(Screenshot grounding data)
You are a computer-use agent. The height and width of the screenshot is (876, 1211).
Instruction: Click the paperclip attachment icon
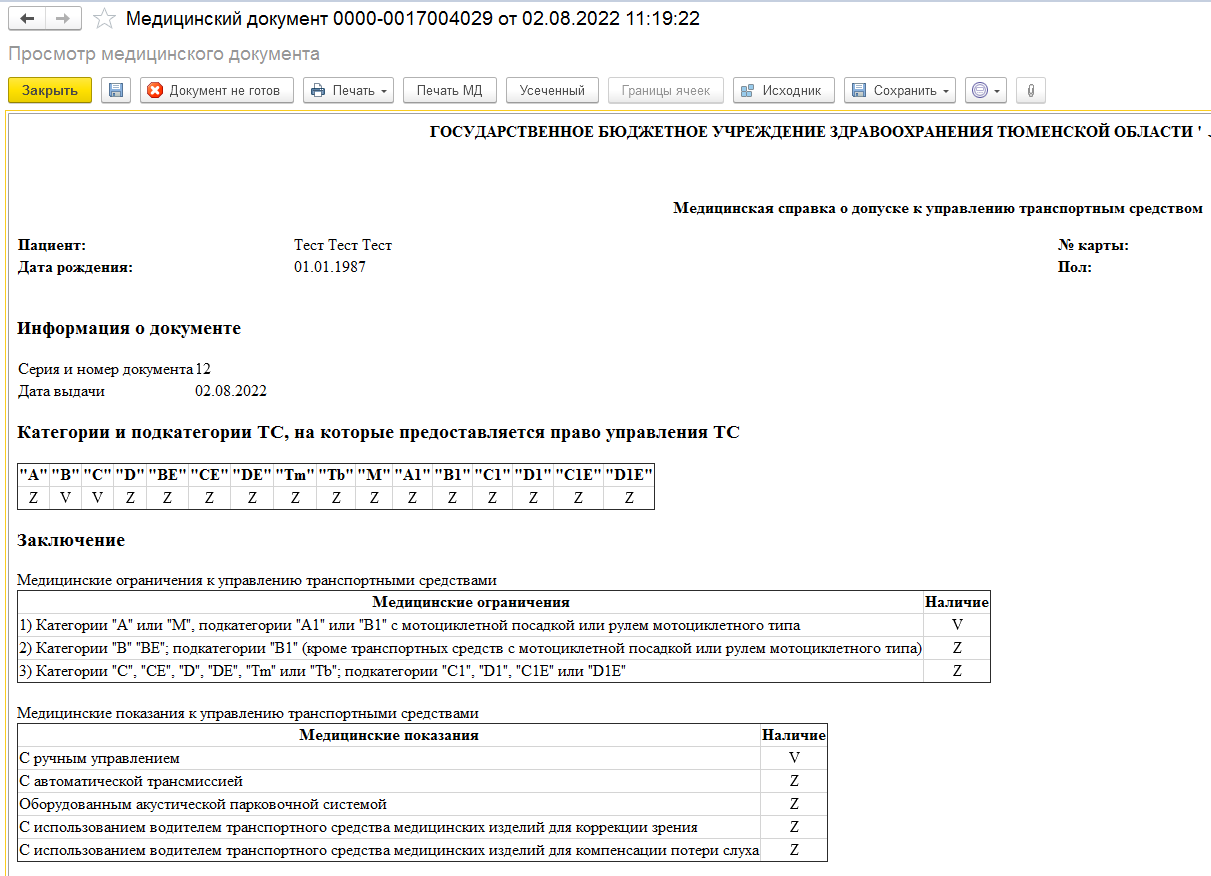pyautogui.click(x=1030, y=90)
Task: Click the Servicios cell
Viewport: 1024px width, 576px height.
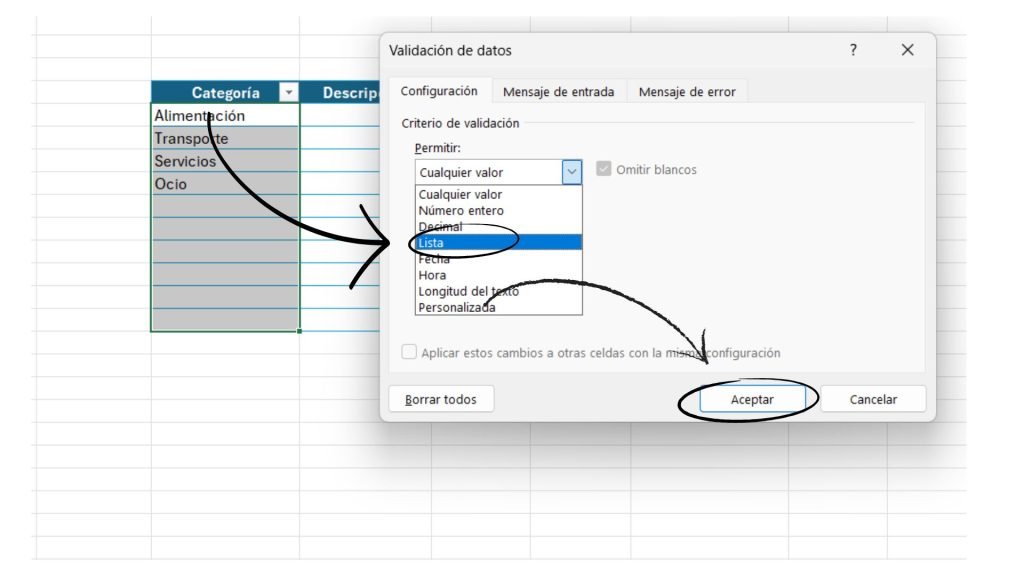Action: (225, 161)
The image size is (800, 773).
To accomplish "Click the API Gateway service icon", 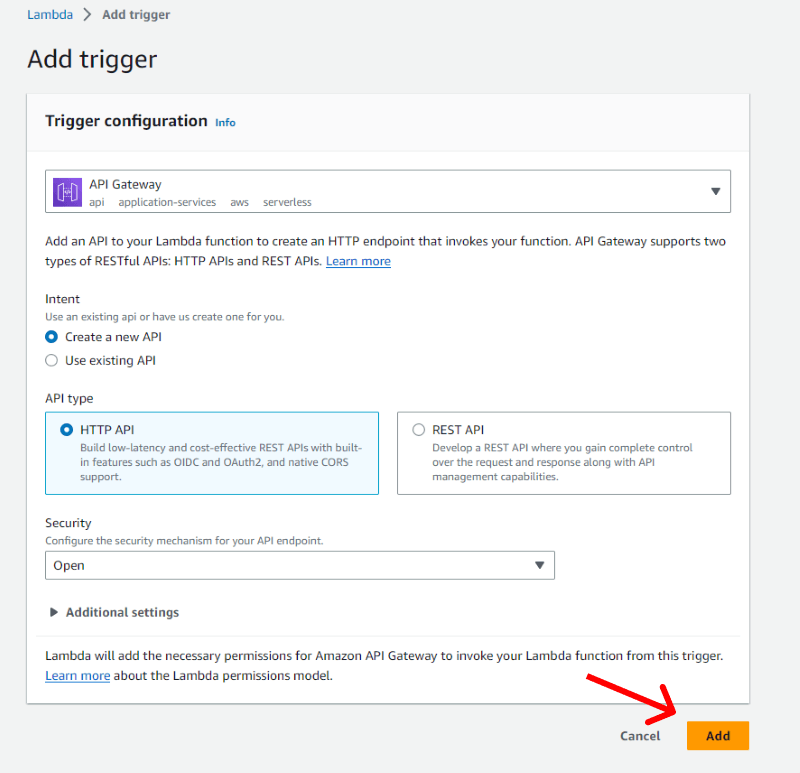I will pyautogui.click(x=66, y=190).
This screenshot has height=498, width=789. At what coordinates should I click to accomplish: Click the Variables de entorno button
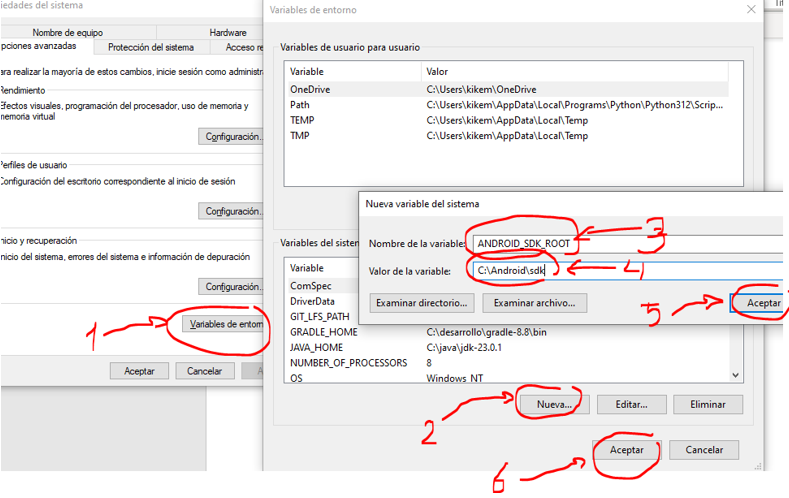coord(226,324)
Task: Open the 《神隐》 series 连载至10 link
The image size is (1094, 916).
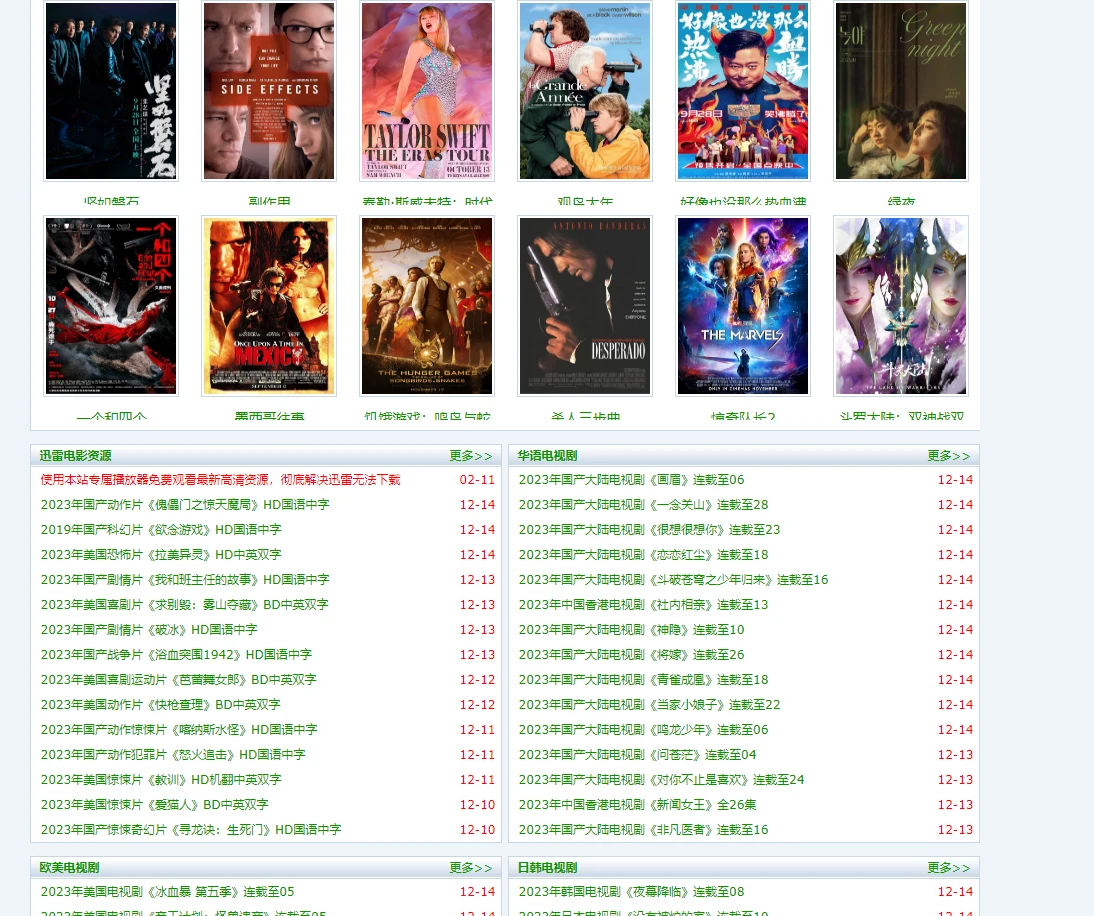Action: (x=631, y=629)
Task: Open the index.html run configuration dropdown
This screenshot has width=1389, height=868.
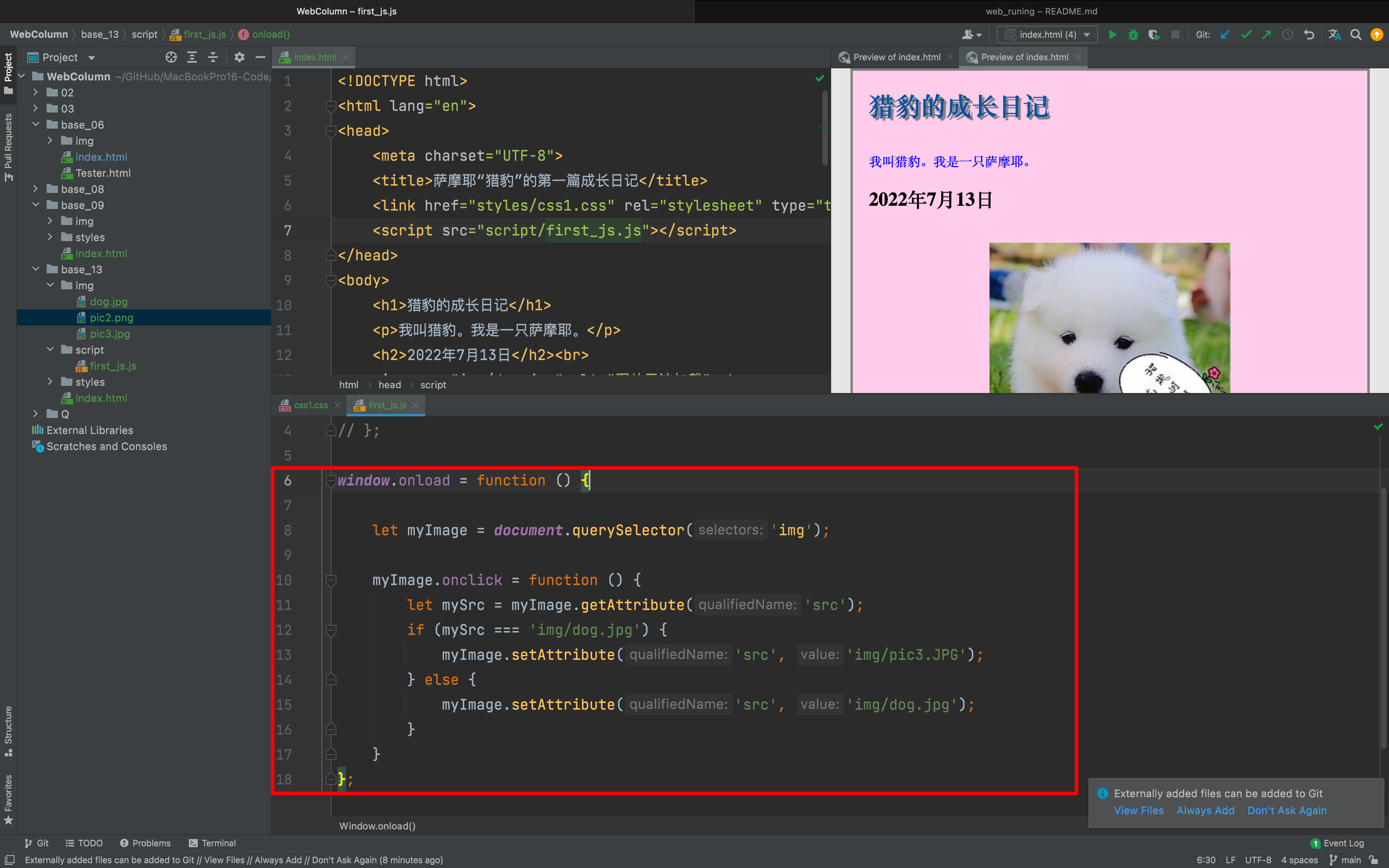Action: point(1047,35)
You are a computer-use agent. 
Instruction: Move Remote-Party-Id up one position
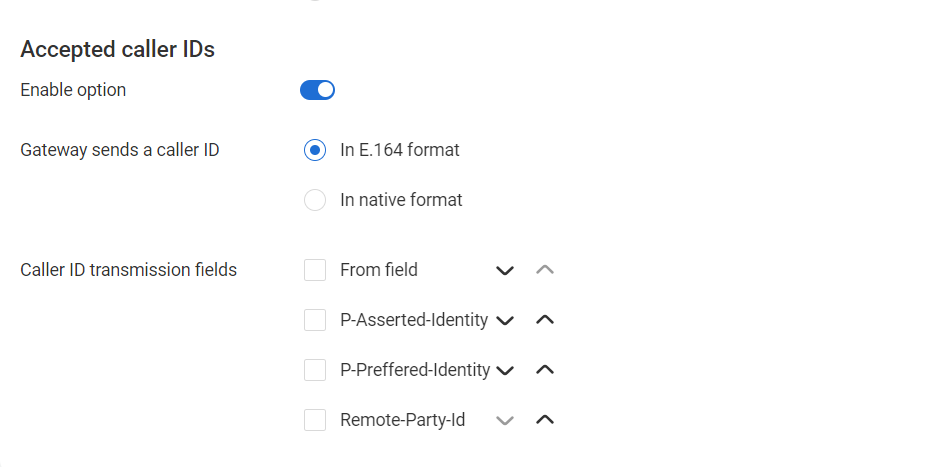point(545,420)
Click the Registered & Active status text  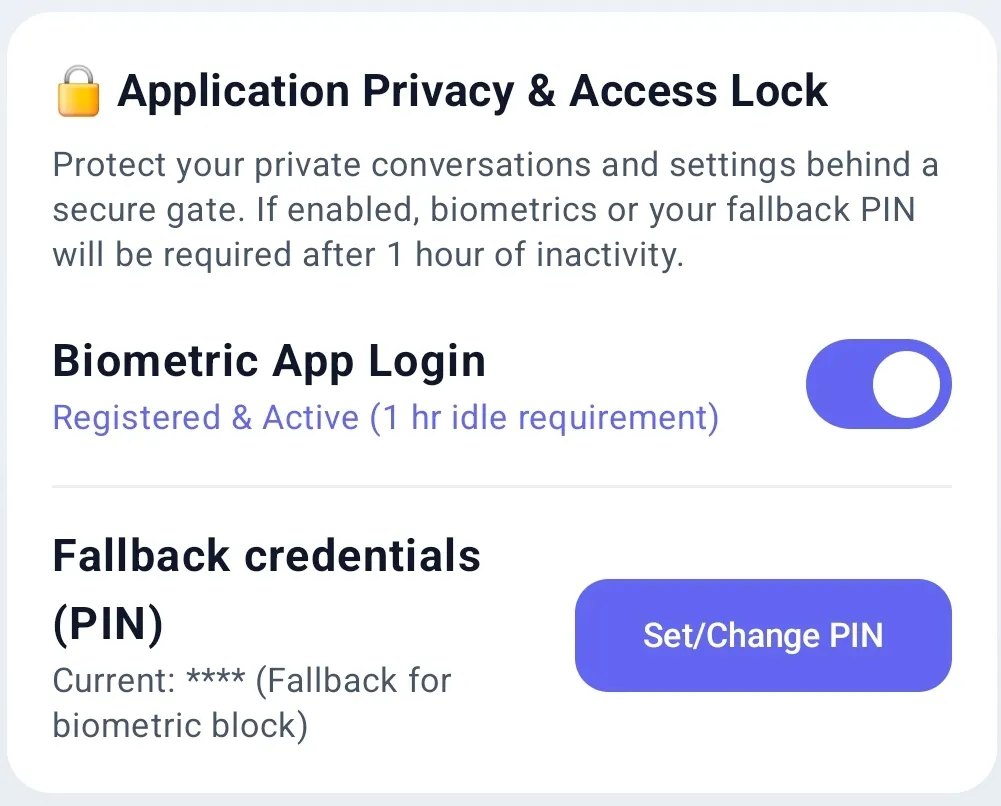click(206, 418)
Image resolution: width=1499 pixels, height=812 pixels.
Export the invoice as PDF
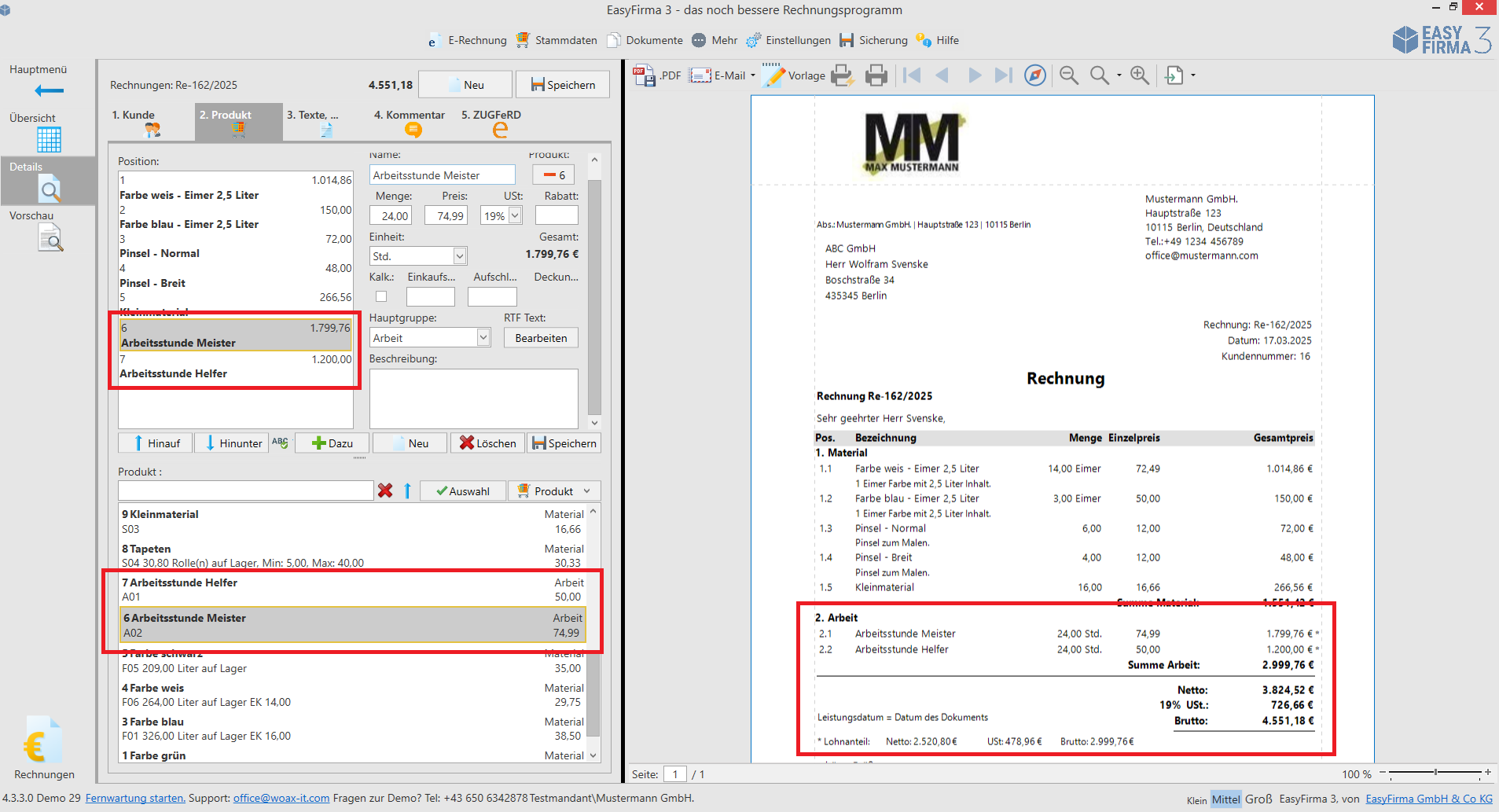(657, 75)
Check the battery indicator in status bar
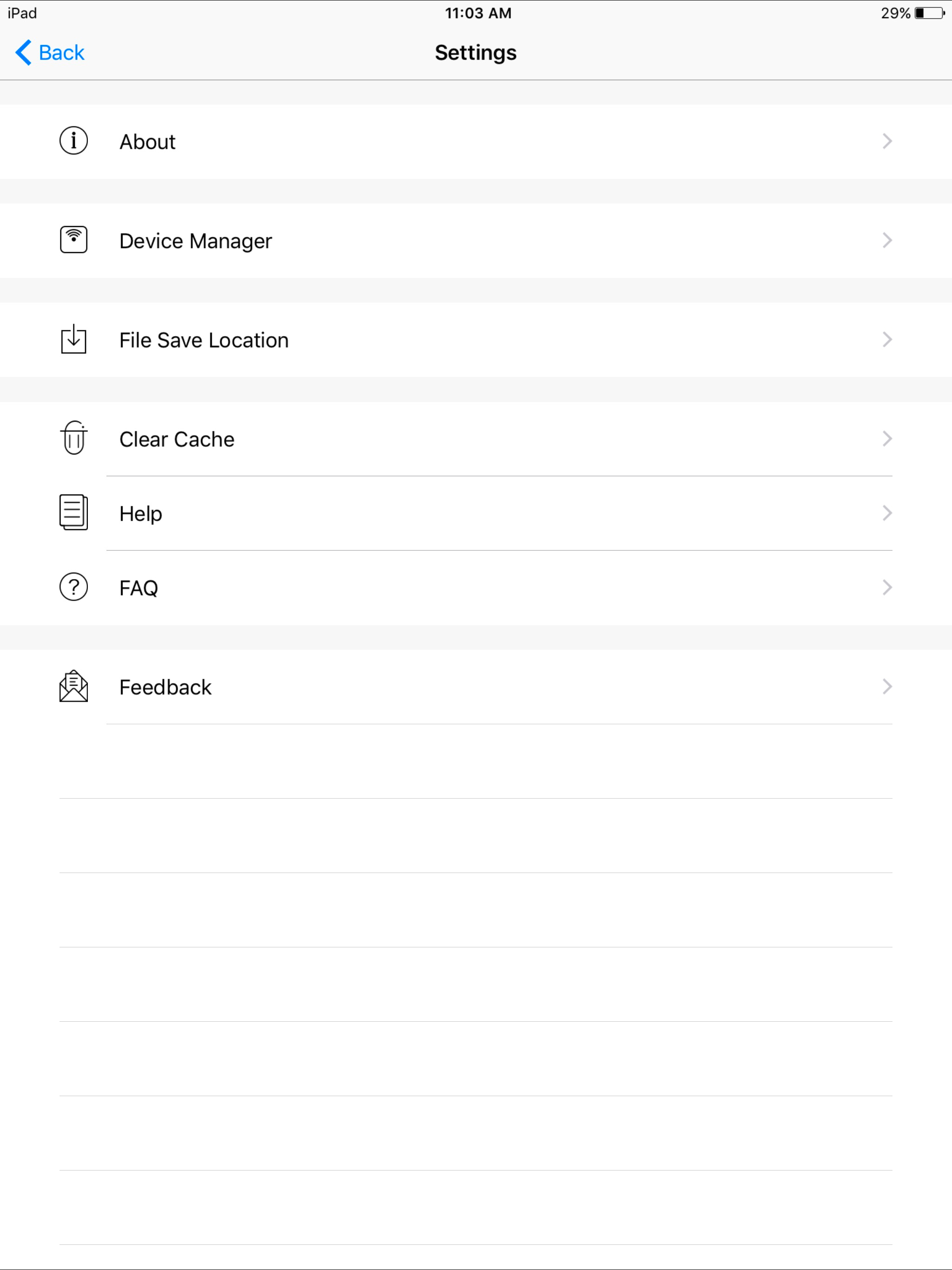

• What to work on
The copy should hold exactly the lines from the line containing "Export the invoice as PDF" through the end of the data, both ends included, and no pictures.

• Answer to this exercise
Export the invoice as PDF
(657, 75)
Check the battery indicator in status bar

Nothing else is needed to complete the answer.